Рассказы о хирургах и хирургии были бесконечными. Забрасываемая медицинской терминологией, я останавливала Эрика и просила пояснить, что такое «анамнез», «бокс», «гистология». Он увлеченно и пространно объяснял.
— Эрик, ты должен закончить институт! Должен!
Идея эта постепенно обретала контуры цели, стала программной. О «Сереже» Эрик и слышать не хотел, мотивируя тем, что думать о ребенке в условиях ссылки — преступно.
Все помышления Эрика о будущем упирались в срок ссылки. «Вот кончится, уедем, начнем…» — рефрен любого разговора. И все, что сулило будущее, было «изумительно». Однако, слушая его, я тайно ловила себя на странном ощущении, что мысленно не следую за ним. Я будущего не ощущала никак. А если и пыталась что-то представить, внутреннему зрению являлся образ перекрывающего все черного полога.
Когда Эрик спросил: «Можно, к нам придет мама? Она хочет прийти с тобой помириться», я обрадовалась. Любая ссора была для меня мучительной. Со свекровью — тем более. В саду я развела на камнях огонь, приготовила голубцы. Нашедшая меня здесь Барбара Ионовна неуверенно спросила:
— Ну как, Тамара, сможешь меня простить?
— Уже простила.
А голубцы притом уже доклевывали куры. Сконфуженность облегчила примирение.
— Эрка тебе не рассказывал, как нас обчистили? — спросила Барбара Ионовна.
Из Ленинграда ей написали, что родственники продали оставленные ими вещи — серебро, малахит и прочее и, скрыв содеянное, деньги истратили на себя.

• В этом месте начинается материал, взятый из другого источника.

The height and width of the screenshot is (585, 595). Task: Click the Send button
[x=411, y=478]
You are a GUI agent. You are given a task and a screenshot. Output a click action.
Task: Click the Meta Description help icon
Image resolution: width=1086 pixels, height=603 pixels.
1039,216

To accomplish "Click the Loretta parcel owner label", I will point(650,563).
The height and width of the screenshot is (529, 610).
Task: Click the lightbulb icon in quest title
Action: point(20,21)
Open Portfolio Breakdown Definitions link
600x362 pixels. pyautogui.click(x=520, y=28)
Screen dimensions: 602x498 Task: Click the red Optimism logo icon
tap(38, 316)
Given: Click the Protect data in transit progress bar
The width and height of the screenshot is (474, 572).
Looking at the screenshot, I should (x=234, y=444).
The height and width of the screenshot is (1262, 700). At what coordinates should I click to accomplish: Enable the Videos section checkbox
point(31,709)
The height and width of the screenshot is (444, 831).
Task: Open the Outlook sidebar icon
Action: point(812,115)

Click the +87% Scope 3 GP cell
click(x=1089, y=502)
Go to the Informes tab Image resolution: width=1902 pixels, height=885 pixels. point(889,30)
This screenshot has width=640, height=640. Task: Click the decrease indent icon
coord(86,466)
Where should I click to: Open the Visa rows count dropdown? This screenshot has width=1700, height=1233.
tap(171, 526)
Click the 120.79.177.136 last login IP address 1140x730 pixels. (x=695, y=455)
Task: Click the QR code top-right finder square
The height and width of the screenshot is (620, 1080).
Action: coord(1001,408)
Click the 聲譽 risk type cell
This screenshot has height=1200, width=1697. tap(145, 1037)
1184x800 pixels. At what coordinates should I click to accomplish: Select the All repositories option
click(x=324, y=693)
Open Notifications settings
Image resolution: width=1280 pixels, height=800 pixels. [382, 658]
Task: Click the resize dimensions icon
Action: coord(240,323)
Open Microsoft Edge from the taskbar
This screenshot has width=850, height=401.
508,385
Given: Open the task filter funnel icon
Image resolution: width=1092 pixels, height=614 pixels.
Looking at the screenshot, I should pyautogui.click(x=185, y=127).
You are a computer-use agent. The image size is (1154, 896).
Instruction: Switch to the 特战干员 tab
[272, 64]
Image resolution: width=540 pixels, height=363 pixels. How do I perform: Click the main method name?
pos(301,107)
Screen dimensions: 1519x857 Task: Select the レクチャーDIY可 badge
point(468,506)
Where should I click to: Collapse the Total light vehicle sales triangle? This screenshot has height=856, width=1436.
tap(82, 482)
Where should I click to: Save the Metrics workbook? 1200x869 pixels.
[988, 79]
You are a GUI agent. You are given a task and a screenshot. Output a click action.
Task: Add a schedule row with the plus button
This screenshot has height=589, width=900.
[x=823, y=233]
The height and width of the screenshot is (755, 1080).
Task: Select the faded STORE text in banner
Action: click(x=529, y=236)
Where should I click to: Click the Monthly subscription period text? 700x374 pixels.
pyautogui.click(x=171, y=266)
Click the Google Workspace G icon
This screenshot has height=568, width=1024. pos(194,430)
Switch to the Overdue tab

Мир моих собственных причуд оставался скрытым и неприкасаемым.
Если дождь переходил в ливень, а Эрик, уйдя на работу, забывал захватить плащ, я, взяв спасительное обмундирование, умостившись под зонтик, отправлялась его встречать. Аллеи были безлюдны, и, укрытая пеленой дождя и деревьями, шлепая по лужам, я начинала вдохновенно читать стихи; исступленно доигрывать неизвестно где и как зародившиеся сюжеты; я повелевала, миловала, спасала, в кого-то воплощалась, натиску недобрых сил ставила преградой гневное шиллеровское «Нет»… Меня увлекала, вбирала в себя эта странная сила и страсть. И чувствовала я себя в эти минуты необыкновенно счастливой и освобожденной.
Работой театрального художника притом была увлечена чрезвычайно.
Театр и мастерские располагались в тенистом дубовом саду.
К выпуску готовилась «Коппелия». Работать приходилось допоздна. Эрик приносил мне в театр обед.
Я сидела на скамейке и расписывала кувшины. Главный художник подошел посмотреть и вдруг, выхватив у меня из руки кисть мазнул краской по щеке. Он убегал, а я, побросав все, — за ним: догнать, отомстить. Перепрыгивая через скамейки, мчась сквозь солнечную чересполосицу, кружила за убегавшим и не заметила, как налетела па разговаривавших невдалеке Эрика и главного режиссера Русской драмы Уринова. Тут-то остановилась как вкопанная.
На следующий день к нам в цех явился главный режиссер и, подойдя ко мне, очень серьезно, даже как будто с обидой стал меня укорять:
— Как же так нехорошо получается? В какое вы меня поставили положение? Приезжает, понимаете ли, на гастроли Смирнов-Сокольский и чуть ли не выговор мне делает: «Как же ты до сих пор не взял в театр Тамару Владиславовну Петкевич? Она ведь замечательная актриса».